Modularity

Different Vadalog programs represented as modules can be interconnected and thereby form a single Vadalog program which can be evaluated.

@module

This type of annotations defines the name of the module.

@module("moduleName").

@include

This type of annotations defines dependencies between vadalog modules. Each module therefore should be annotated with the @module annotation.

@include("moduleName").

File-based Modularity

The following behaviour is only available via REST endpoint /evaluateFromRepoWithParams.
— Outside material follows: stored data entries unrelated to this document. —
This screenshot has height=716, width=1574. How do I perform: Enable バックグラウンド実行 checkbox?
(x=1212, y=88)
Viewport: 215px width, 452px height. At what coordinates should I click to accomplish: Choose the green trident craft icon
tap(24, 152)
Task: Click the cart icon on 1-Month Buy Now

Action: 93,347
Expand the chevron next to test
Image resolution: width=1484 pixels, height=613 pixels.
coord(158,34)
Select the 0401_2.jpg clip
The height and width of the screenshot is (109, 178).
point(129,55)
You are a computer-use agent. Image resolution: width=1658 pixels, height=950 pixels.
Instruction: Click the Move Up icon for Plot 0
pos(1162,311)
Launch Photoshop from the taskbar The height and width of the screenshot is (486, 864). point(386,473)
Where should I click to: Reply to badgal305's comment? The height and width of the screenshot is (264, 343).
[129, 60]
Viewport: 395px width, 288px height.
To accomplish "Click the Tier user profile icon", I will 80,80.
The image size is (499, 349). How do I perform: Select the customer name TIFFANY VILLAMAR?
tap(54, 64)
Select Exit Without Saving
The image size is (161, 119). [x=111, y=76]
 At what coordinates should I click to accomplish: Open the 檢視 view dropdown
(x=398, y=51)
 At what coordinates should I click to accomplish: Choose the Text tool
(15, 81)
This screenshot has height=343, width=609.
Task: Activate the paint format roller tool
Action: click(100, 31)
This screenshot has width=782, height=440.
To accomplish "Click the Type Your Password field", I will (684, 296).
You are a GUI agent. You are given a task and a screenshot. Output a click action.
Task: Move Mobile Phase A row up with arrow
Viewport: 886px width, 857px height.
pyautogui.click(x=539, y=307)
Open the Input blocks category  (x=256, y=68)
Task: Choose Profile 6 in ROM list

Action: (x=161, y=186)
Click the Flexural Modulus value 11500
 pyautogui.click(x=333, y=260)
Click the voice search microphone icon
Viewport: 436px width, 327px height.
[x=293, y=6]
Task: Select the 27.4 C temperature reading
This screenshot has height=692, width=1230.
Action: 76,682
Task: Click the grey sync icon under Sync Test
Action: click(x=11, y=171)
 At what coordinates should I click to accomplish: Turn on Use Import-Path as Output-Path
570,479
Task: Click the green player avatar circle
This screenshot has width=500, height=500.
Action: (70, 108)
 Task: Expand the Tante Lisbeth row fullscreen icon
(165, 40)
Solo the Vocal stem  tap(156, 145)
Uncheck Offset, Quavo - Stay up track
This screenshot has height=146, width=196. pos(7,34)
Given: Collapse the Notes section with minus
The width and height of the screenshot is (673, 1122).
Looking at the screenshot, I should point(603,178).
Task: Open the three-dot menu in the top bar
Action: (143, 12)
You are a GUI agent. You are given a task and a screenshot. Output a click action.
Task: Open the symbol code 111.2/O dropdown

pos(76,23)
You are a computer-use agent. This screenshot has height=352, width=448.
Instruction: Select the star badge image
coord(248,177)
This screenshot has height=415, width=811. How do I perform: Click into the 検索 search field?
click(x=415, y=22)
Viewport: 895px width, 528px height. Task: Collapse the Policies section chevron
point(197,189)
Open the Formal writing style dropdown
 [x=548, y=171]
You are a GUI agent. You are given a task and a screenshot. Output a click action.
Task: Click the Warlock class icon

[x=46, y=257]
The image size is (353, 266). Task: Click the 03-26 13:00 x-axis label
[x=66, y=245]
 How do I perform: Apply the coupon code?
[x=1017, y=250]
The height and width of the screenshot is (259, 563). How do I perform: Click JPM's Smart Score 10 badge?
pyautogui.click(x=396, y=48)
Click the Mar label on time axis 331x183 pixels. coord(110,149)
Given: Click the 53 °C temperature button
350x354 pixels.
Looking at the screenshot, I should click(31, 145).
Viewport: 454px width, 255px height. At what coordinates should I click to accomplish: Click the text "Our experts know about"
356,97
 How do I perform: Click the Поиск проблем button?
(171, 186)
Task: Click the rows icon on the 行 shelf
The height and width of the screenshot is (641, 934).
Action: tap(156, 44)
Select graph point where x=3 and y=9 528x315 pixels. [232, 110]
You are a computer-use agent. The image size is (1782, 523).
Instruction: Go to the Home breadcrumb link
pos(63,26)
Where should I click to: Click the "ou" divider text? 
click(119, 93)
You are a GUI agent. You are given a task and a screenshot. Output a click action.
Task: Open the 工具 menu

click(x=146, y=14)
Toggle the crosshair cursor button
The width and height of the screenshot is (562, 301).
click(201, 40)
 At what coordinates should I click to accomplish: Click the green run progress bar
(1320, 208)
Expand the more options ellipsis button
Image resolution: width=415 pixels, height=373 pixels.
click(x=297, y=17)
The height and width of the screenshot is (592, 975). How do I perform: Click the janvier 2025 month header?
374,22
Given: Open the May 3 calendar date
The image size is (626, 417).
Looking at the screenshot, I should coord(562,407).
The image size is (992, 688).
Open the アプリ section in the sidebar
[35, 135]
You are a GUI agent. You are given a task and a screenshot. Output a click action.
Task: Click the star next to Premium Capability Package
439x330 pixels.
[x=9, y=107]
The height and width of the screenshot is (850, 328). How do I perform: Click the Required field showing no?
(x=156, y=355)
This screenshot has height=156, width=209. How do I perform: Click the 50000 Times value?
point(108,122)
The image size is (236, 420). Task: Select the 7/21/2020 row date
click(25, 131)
A special variant of modularity via @module and @include annotations is file-based modules and inclusion. That is, module names defined via @module annotations and used in an @include directive represent file names. Consider the following example:

% File main.vada
@include("/path/to/module_A.vada").

main(X) :- sub_A(X).

@output("main").

The file main.vada resides in the configured repository and includes a module with name /path/to/module_A.vada which at the same time indicates that the module resides in the file /path/to/module_A.vada. The file /path/to/module_A.vada then looks as follows:

% File /path/to/module_A.vada
@module("/path/to/module_A.vada").
@include("/path/to/module_B.vada").

sub_A(1).
sub_A(1).

It has a module annotation, indicating that the module name is equal to the file path which is essential to have the modularity work correctly. It again includes another module /path/to/module_B.vada, besides having facts for the relation sub_A. Note that module inclusion can be seen as content replacement, thus a module can be an arbitrary valid Vadalog program, e.g. a single rule, a collection of facts or a complete program including @output annotations. Note the file paths can either be relative (from where the engine runs) or must be absolute otherwise.